Biological Interpretation of Resistance
The findings reinforce the growing understanding that immunotherapy resistance is highly heterogeneous and mechanistically complex. The investigators proposed that simply reintroducing PD-(L)1 blockade is unlikely to overcome deeply established immune escape mechanisms in intrinsically resistant tumors.
However, in acquired resistance settings where partial immune responsiveness may still persist, rationally selected combination strategies could potentially restore antitumor immunity. The study discusses several biologic pathways implicated in resistance and possible re-sensitization, including VEGF-mediated immunosuppression, T-cell exhaustion, TIGIT and TIM-3 signaling, TGF-β pathway activation, and adaptive remodeling of the tumor microenvironment. Importantly, these mechanisms likely differ substantially between primary and acquired resistance phenotypes.
Why Docetaxel Still Matters
One of the most practically important conclusions of the meta-analysis was the continued relevance of standard chemotherapy in the post-immunotherapy setting. Across multiple randomized studies, docetaxel-based control arms consistently performed better than historically expected, raising the threshold required for novel rechallenge strategies to demonstrate clinically meaningful superiority.
Several important observations emerged:
- Overall survival in docetaxel control arms frequently exceeded historical benchmarks.
- Many rechallenge strategies failed to clearly outperform chemotherapy.
- Docetaxel ± ramucirumab remained highly competitive across multiple studies.

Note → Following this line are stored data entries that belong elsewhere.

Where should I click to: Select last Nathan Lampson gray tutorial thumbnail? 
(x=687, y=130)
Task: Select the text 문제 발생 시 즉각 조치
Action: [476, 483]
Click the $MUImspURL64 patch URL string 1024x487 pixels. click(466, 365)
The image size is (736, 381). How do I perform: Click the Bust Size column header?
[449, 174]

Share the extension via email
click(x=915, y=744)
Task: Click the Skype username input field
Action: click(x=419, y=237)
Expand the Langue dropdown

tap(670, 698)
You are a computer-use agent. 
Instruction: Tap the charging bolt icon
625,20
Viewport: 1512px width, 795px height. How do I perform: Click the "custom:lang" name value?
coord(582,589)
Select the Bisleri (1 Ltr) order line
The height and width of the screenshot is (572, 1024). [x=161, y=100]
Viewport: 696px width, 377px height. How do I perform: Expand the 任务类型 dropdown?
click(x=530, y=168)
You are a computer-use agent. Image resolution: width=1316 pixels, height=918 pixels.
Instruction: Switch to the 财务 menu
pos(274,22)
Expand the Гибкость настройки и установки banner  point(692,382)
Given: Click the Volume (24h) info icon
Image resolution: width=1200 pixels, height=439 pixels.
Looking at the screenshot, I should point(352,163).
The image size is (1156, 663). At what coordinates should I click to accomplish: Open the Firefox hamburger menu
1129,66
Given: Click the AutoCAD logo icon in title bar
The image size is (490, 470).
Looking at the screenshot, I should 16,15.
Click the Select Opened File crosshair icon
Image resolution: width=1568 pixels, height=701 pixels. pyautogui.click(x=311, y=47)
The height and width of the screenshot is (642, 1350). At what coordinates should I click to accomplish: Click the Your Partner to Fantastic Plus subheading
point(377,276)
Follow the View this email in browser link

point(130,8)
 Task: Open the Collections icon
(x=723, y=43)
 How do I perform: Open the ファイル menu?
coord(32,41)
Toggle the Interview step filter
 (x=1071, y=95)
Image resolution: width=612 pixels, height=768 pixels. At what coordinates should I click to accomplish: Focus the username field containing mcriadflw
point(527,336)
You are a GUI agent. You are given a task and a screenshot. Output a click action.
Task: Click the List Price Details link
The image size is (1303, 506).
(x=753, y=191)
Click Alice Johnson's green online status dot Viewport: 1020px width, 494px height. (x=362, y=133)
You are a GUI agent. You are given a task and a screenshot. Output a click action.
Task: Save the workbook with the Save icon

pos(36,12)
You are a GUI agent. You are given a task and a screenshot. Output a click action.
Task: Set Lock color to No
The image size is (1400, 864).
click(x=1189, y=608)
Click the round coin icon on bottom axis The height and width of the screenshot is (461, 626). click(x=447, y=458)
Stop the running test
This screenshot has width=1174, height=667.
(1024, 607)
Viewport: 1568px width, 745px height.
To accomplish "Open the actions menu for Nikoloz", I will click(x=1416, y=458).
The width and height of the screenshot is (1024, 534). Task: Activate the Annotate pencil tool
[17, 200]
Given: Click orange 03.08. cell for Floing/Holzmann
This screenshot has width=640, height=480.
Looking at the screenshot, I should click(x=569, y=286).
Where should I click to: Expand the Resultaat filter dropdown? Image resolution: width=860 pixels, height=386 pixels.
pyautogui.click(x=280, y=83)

As a result, docetaxel, with or without ramucirumab, continues to represent the recommended second-line standard for most patients with advanced NSCLC without oncogenic driver alterations.
Future Directions
Rather than supporting broad “all-comer” PD-(L)1 rechallenge strategies, the study strongly argues for a more biologically refined and precision-based approach moving forward. Future progress will likely depend on improved classification of resistance phenotypes, harmonized definitions of primary versus acquired resistance, biomarker-enriched trial designs, and dynamic biomarker strategies capable of identifying tumors that retain residual immune sensitivity after prior immunotherapy exposure.
The investigators specifically emphasized the importance of future studies focused on biologically selected patient populations rather than unselected retreatment approaches.
Clinical Implications
Overall, this landmark meta-analysis delivers a highly important but somewhat sobering message for modern immuno-oncology. PD-(L)1 rechallenge after prior immunotherapy progression does not currently support routine use in unselected advanced NSCLC populations.
At the same time, the consistent signal observed among acquired-resistance–like populations strongly suggests that resistance biology profoundly influences retreatment outcomes and that carefully selected subsets of patients may still derive meaningful benefit from immune reactivation strategies.
Rather than validating rechallenge as a broadly effective approach, the study reframes the field toward precision immunotherapy resistance modeling, biomarker-guided retreatment strategies, and biologically individualized approaches to overcoming immune escape.